Sovereign, written by Chris Roberson and drawn by Paul Maybury, is Image Comics trying its hand at an epic fantasy series. And for the first two issues, while it certainly had the “epic” and “fantasy” parts down pat, it suffered from poor characterization, a meandering story, and art that was sometimes good and other times muddled. But then this issue happened. And all was righted.
This installment picks up in the city of Khend, the home to a civilization of horselords (people who ride horses, not people who are horses, if there was any confusion) called the Tamurid. One of our lead characters, the Tamurid prince Janramir, mourns the loss of his father. Khend is also the destination of several others, including a party of emissaries from the land of Ablelund (what seems to be a stand-in for Great Britain) and a trio of monks called Luminari on a holy mission. What kind of mission, you may ask? You see, in the Sovereign universe, when a person dies, their corpse needs to be properly prepared and disposed of or they risk possession by daemons, which transform their bodies into the shambling undead. As an unholy event called the Convergence comes nearer, this occurrence will only become more common, and so the Luminari must warn the Tamurid people before it’s too late.

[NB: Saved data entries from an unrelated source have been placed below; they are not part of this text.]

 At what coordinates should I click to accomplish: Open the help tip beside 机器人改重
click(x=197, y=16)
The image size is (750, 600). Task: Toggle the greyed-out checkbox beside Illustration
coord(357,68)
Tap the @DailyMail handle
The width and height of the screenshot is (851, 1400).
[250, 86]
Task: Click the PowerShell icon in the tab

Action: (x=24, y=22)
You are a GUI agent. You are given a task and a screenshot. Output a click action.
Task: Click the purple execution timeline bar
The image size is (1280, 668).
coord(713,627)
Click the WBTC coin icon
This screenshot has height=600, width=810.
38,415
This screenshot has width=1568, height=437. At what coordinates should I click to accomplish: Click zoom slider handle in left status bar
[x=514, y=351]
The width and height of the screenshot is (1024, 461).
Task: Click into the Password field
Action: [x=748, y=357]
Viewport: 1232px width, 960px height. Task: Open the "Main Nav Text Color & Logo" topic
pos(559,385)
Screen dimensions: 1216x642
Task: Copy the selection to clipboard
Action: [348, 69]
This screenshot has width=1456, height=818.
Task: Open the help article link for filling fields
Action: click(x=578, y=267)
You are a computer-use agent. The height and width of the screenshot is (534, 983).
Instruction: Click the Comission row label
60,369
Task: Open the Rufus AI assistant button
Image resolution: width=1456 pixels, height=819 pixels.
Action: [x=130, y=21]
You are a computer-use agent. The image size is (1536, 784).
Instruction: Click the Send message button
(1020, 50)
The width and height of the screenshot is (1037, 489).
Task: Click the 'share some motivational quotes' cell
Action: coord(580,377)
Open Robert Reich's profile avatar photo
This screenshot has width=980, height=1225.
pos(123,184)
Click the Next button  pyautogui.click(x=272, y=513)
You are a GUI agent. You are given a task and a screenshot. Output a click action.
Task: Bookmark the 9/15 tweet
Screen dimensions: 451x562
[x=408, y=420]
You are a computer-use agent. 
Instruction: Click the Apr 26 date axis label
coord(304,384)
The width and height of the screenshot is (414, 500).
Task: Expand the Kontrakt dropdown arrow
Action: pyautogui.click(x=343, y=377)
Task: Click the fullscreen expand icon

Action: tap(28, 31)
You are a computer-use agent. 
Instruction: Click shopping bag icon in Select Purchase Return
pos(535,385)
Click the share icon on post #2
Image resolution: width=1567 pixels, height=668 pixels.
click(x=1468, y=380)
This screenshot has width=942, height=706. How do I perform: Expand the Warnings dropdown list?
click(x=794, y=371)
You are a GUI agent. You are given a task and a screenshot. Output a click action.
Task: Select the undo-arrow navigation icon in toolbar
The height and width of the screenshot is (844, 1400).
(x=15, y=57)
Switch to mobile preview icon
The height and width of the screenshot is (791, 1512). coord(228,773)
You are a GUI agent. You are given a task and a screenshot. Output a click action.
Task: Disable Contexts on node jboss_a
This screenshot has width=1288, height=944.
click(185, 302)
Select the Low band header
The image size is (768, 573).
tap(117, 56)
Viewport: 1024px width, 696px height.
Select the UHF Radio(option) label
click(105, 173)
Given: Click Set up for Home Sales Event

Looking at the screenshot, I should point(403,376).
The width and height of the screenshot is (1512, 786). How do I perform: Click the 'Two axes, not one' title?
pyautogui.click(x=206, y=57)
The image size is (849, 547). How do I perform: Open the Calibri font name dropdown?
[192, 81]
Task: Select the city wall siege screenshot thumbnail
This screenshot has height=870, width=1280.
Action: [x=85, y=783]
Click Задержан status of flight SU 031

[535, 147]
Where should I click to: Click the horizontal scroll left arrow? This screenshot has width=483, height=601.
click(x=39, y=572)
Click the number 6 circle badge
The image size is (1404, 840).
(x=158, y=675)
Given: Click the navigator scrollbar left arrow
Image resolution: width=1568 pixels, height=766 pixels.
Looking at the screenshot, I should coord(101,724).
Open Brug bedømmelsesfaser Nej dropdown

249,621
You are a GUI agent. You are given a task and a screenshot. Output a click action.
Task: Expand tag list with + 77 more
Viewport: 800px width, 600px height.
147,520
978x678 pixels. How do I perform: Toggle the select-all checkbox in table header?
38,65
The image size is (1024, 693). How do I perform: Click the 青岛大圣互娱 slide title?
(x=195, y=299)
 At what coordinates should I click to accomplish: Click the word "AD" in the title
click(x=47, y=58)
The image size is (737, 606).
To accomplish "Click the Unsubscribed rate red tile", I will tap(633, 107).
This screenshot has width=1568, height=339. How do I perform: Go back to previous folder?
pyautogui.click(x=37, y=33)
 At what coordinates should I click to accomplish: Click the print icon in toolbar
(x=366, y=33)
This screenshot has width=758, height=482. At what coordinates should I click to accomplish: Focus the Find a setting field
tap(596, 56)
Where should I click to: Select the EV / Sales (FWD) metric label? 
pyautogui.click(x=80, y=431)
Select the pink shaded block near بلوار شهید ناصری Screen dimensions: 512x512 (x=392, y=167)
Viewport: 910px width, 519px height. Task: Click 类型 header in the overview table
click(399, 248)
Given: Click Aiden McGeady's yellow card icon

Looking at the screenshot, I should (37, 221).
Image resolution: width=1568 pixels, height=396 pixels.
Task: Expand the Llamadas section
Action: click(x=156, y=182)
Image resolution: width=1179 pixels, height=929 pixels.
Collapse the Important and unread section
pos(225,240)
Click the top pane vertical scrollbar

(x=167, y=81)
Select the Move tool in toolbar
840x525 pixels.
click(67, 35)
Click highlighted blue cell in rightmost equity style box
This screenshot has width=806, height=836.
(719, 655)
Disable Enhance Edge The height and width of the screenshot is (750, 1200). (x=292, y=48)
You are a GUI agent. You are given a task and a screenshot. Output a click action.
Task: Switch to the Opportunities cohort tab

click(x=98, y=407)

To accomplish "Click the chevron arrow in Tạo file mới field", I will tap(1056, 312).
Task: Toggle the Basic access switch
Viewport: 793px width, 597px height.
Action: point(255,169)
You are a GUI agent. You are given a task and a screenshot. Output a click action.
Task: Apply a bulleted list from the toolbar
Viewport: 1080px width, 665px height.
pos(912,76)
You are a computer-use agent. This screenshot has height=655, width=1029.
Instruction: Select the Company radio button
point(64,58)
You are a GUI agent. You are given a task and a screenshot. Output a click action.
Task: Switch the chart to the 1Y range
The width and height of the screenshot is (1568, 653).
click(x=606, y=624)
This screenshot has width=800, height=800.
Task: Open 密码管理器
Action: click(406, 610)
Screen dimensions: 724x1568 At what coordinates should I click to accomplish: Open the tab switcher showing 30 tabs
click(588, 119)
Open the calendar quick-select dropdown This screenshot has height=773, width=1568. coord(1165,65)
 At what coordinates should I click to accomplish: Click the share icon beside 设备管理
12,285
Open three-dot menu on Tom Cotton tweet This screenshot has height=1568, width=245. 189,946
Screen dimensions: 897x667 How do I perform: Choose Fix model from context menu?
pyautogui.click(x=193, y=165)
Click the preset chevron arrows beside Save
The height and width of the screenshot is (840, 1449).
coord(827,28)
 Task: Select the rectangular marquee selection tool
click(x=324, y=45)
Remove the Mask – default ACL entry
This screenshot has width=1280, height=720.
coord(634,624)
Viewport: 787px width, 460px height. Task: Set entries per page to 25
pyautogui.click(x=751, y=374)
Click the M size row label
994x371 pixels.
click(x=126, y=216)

Now already that seems like a lot to follow, but this issue actually does a great job of clarifying all of the character’s motivations and personalities. In fact, it does a much better job than the previous two issues have of telling us what the heck is going on. Important details like the overall goals of the Luminari and the Ablelunders were murky and hard to comprehend before, but are now crystal clear. Character relationships seem simplified, more easily followed, and more interesting because of that. With a few minor tweaks, I firmly believe this could have been the opening issue of the series and Sovereign would have been much better for it. It’s exciting and gripping in a way that the other issues weren’t and there’s some honest-to-god direction for the plot to follow, another thing missing from earlier issues.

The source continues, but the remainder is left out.